_What this task involves_
Word for word, copy the lines from the one with "Task: Open the Cookies sidebar link" to the last line of the data below, counting both, and keep every picture out.

_Input_
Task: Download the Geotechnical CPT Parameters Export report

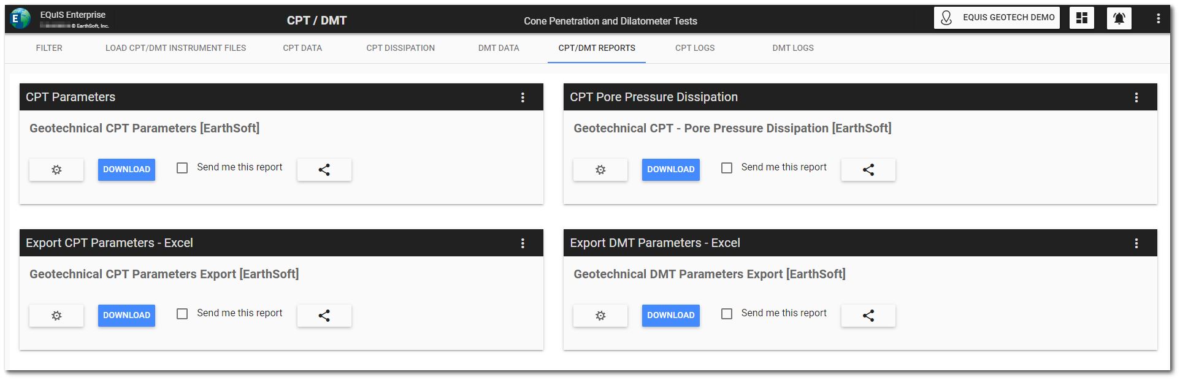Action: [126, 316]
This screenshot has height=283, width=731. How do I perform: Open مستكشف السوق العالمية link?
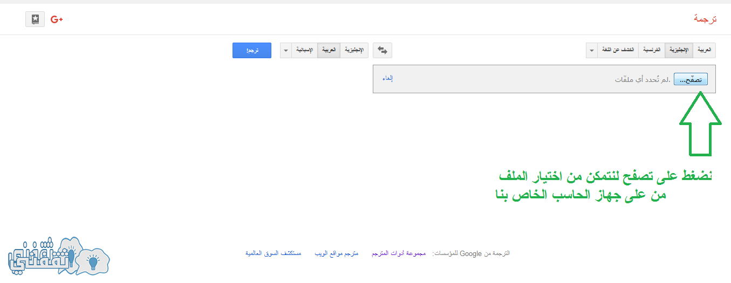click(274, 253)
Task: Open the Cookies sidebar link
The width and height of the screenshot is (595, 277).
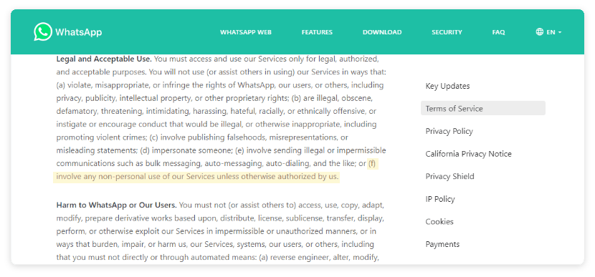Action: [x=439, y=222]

_Solution for this problem_
Task: Open the Cookies sidebar link
The width and height of the screenshot is (595, 277).
Action: [x=439, y=222]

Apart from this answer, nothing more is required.